The Southern Pamphlet Collection
History of the Collection:
The pamphlets, brochures, and broadsides of this remarkably diverse collection of Southern Americana originated in and were removed from manuscripts collections as they were acquired and processed by the Southern Historical Collection (now part of the Manuscript Department in Wilson Library). While these print materials were subsequently housed in the Rare Book Collection (RBC), the catalog providing access to them remained in the Manuscripts Department until the mid-1970s, when it was relocated with the pamphlets. Since that time access has been through the catalog of the RBC. Although new pamphlets continue to be added, their numbers have declined greatly in recent years. The Manuscript Department now retains most printed materials that accompany new manuscript collections coming into the Southern Historical Collection.
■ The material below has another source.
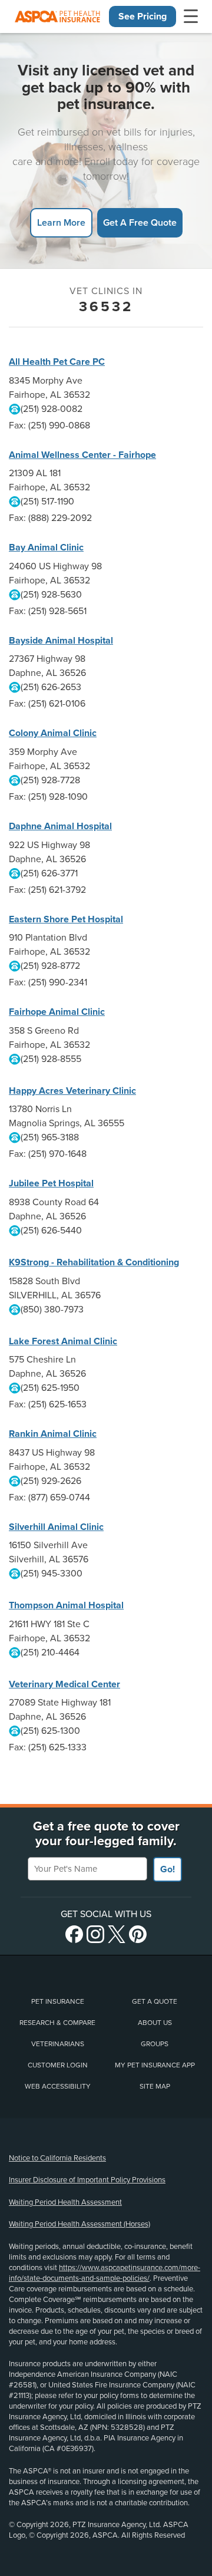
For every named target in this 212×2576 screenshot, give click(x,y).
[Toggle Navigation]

The Southern Pamphlet Collection contains 10,718 pamphlets, brochures, and broadsides. They date from 1820 to the present with the bulk published between about 1850 and 1950. Reflecting the rich variety of the manuscript collections in which they originated, the pamphlets cover a broad range of subjects within the general context of the American South. Major topics include business and industry, the Civil War, education, folk music, public health, religion and churches, race relations, reformers and reform movements, slavery and the plantation system, travel literature, and women. While many of the publications are quite ephemeral in nature, they nonetheless provide an often unique documentation of local history in the South. Among the various genres represented, government documents, speeches, and sermons are particularly numerous. The pamphlets are drawn from or deal with all of the states of the Confederacy (except North Carolina) as well as many of the border states. Printed materials relating to North Carolina are housed in the North Carolina Collection in Wilson Library.
A Title IIC grant from the U.S. Department of Education permitted the complete recataloging of the collection between 1991 and 1993. As a result, the contents are now available through the UNC Library's on-line catalog (DRA), which provides full author, title, and subject access.